Fraud Management & Cybercrime
Researchers Track Funds in 61 Crypto Wallets
Researchers say cryptocurrency wallets used by the operators behind the Ryuk ransomware strain and the gang’s affiliates hold more than $150 million.
See Also: Top 50 Security Threats
Brian Carter, principal researcher at security firm HYAS, and Vitali Kremez, CEO of Advanced Intelligence, report that they have identified 61 bitcoin addresses that the Ryuk cybercriminal gang and its affiliates use to receive ransomware payments from victims.
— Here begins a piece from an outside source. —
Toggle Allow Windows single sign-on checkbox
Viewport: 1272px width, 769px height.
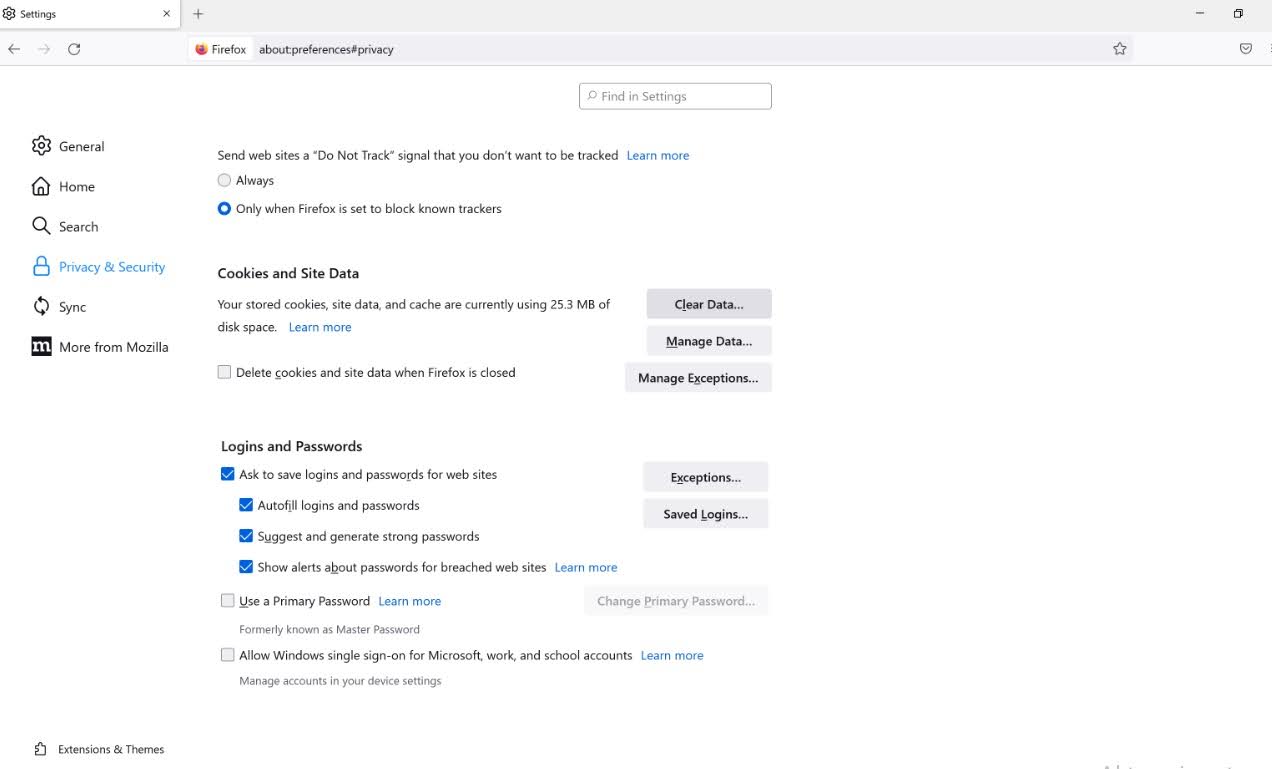(x=228, y=655)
Two of the bitcoin exchanges the group uses for transferring funds are Asia-based Huobi and Binance, the researchers say in a new report. The group also uses lesser-known exchanges.
A January 2020 report by blockchain analysis firm Chainalysis found that the Huobi and Binance cryptocurrency exchanges are part of a shadow network that helps convert illegally gotten bitcoins and other virtual currencies into cash. These two exchanges also appear to circumvent anti-money laundering and “know your customer” rules (see: How Cybercriminals Are Converting Cryptocurrency to Cash).
“Ryuk receives a significant amount of their ransom payments from a well-known broker that makes payments on behalf of the ransomware victims,” the research report, released Thursday, notes. “These payments sometimes amount to millions of dollars and typically run in the hundreds of thousands range. After tracing bitcoin transactions for the known addresses attributable to Ryuk, the authors estimate that the criminal enterprise may be worth more than $150,000,000.”